Exercise directions
Rewrite every line from the beginning of the entries through the line holding "click(x=986, y=729)", inclusive, requests included, and shift each click coordinate in the answers up by 98.
┄┄┄┄┄┄
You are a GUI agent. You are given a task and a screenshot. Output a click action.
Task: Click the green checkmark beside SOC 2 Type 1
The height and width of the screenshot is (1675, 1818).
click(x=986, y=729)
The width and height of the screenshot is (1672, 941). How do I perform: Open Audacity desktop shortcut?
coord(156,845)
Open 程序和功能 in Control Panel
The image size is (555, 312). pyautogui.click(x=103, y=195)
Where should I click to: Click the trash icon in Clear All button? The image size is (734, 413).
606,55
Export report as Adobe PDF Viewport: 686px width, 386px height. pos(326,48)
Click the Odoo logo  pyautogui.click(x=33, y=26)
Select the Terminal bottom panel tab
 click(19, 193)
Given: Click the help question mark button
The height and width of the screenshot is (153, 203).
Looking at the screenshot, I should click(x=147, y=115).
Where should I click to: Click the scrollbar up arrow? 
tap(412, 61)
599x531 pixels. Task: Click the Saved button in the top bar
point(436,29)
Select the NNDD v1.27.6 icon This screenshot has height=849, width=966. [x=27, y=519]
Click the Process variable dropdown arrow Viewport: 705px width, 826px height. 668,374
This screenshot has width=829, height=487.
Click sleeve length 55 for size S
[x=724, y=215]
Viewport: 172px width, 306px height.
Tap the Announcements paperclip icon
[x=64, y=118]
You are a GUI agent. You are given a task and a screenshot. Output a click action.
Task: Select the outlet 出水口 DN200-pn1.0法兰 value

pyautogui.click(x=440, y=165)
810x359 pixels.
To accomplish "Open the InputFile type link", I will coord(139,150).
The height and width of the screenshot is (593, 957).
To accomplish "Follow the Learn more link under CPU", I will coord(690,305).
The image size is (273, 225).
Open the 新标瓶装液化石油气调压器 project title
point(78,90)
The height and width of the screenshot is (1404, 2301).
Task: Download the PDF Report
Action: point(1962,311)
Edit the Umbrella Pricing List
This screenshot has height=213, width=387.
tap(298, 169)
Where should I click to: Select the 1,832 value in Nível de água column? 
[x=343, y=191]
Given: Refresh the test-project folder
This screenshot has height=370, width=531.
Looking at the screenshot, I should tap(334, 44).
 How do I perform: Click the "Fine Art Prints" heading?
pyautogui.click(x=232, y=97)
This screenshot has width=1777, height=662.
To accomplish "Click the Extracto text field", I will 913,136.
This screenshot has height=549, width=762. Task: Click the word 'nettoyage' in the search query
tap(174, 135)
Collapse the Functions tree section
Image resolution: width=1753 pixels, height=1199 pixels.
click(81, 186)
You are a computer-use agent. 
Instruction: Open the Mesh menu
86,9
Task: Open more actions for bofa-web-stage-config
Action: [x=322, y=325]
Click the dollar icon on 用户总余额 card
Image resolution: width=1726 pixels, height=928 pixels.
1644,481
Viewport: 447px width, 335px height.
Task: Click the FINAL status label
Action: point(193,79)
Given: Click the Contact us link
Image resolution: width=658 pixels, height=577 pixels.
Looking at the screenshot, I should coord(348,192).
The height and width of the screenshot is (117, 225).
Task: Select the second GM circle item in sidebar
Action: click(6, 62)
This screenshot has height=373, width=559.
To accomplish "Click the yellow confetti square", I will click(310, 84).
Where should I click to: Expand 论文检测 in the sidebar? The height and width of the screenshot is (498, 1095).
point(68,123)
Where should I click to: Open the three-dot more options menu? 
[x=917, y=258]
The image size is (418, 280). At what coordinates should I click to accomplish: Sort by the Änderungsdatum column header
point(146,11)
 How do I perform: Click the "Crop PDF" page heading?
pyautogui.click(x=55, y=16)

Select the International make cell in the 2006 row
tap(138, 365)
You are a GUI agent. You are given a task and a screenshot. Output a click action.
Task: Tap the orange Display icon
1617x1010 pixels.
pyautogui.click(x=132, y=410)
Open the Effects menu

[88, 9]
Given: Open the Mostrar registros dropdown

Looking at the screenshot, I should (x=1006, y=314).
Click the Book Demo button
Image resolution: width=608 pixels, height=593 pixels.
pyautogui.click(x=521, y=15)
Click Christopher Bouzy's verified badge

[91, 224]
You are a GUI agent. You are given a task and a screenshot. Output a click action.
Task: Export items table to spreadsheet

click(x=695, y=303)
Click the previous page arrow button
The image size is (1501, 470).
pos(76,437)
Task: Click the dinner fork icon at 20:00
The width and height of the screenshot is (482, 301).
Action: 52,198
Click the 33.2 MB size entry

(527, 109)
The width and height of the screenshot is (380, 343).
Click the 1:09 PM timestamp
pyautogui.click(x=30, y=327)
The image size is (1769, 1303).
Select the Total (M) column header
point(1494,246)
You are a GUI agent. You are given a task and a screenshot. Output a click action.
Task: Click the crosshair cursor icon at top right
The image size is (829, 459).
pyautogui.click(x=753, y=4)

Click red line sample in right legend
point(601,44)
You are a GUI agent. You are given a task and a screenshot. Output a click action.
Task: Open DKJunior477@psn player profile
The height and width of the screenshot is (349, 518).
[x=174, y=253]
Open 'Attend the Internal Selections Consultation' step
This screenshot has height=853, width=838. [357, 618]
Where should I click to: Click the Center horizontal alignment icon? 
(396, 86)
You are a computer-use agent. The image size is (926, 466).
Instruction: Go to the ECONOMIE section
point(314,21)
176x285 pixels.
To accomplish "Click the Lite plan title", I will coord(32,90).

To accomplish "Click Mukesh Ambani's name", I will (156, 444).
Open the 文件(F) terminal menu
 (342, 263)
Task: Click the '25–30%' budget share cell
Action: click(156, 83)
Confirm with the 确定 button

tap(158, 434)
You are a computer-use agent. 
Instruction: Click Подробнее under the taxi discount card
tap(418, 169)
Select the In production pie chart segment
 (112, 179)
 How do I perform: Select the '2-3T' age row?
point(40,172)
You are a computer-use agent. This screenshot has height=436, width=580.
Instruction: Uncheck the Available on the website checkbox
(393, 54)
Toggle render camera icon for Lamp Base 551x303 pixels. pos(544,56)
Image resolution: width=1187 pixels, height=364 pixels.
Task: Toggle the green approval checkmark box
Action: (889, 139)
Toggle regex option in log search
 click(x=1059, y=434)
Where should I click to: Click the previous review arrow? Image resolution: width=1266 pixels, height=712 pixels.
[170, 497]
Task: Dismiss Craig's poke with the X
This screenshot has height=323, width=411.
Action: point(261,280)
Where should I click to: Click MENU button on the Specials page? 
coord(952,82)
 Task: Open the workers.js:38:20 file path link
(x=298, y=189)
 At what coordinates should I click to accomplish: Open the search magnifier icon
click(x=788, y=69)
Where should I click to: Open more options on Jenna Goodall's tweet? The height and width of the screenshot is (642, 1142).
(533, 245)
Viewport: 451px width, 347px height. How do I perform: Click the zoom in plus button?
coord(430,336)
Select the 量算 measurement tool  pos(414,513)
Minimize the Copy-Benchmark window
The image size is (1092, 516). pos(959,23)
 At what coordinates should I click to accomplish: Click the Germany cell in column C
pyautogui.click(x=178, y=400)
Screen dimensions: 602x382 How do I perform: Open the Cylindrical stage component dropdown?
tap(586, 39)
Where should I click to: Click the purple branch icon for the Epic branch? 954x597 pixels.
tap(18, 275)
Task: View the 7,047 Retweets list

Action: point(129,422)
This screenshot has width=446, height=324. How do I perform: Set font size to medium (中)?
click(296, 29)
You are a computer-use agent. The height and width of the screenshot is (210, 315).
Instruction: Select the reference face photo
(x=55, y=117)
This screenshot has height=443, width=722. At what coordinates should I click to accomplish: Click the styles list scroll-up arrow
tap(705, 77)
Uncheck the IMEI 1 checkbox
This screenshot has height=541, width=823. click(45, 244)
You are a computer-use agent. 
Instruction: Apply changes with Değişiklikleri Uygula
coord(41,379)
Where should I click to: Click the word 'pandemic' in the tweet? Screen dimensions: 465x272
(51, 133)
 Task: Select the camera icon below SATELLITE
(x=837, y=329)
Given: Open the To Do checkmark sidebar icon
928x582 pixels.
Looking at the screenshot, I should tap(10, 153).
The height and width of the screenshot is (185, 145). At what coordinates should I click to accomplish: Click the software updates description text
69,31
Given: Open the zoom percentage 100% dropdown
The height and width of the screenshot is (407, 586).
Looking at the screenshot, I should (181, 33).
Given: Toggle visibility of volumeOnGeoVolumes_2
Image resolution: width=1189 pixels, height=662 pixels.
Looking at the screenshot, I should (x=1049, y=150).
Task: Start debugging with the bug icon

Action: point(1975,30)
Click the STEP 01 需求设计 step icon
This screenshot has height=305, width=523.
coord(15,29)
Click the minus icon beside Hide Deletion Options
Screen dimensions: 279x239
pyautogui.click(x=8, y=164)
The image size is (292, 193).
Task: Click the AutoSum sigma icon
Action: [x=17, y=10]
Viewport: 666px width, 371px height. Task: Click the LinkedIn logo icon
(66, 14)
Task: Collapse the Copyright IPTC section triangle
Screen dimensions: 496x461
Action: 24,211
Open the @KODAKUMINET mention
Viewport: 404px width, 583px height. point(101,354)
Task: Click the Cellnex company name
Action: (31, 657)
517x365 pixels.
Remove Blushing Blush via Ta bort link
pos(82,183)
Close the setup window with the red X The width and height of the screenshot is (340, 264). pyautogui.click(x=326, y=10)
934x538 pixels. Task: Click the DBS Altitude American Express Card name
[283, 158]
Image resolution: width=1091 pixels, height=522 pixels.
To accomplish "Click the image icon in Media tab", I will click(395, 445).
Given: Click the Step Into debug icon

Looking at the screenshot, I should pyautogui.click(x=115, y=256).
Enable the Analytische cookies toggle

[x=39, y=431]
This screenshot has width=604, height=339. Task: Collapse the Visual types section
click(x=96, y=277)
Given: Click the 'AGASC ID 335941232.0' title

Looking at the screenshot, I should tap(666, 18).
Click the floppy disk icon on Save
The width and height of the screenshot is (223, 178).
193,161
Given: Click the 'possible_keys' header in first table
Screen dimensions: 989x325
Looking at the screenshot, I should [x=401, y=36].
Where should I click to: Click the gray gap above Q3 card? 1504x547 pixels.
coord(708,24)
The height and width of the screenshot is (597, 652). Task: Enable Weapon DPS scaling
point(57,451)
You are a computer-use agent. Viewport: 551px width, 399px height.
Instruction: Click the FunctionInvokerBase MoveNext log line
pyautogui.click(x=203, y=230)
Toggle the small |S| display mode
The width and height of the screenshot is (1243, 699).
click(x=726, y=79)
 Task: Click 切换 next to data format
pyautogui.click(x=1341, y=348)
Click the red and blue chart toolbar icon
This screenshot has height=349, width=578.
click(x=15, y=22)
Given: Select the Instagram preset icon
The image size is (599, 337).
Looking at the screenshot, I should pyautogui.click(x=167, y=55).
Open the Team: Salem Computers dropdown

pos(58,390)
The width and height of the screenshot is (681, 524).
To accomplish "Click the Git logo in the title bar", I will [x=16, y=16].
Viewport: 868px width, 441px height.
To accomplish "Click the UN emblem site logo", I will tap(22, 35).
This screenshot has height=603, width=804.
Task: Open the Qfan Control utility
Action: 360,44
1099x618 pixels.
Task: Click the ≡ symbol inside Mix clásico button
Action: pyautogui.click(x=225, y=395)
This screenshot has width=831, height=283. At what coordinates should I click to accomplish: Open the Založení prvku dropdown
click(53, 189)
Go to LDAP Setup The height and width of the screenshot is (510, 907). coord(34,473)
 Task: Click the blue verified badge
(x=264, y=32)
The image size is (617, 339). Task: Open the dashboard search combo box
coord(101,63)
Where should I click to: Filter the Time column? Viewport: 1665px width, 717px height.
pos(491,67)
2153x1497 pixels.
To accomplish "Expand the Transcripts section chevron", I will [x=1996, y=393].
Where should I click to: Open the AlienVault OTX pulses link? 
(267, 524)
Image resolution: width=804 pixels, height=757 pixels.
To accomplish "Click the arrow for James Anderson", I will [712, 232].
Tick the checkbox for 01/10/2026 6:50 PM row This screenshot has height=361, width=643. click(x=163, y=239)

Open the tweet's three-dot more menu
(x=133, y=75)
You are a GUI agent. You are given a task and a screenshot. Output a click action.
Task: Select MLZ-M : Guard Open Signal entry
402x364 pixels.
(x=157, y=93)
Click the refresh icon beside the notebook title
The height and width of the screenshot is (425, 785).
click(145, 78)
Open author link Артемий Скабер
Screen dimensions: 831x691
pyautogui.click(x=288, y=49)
┄┄┄┄┄┄
Task response
You are a GUI agent. You are given a task and a screenshot. Output a click action.
Task: Click the green checkmark beside SOC 2 Type 1
The height and width of the screenshot is (1675, 1818).
click(x=1084, y=827)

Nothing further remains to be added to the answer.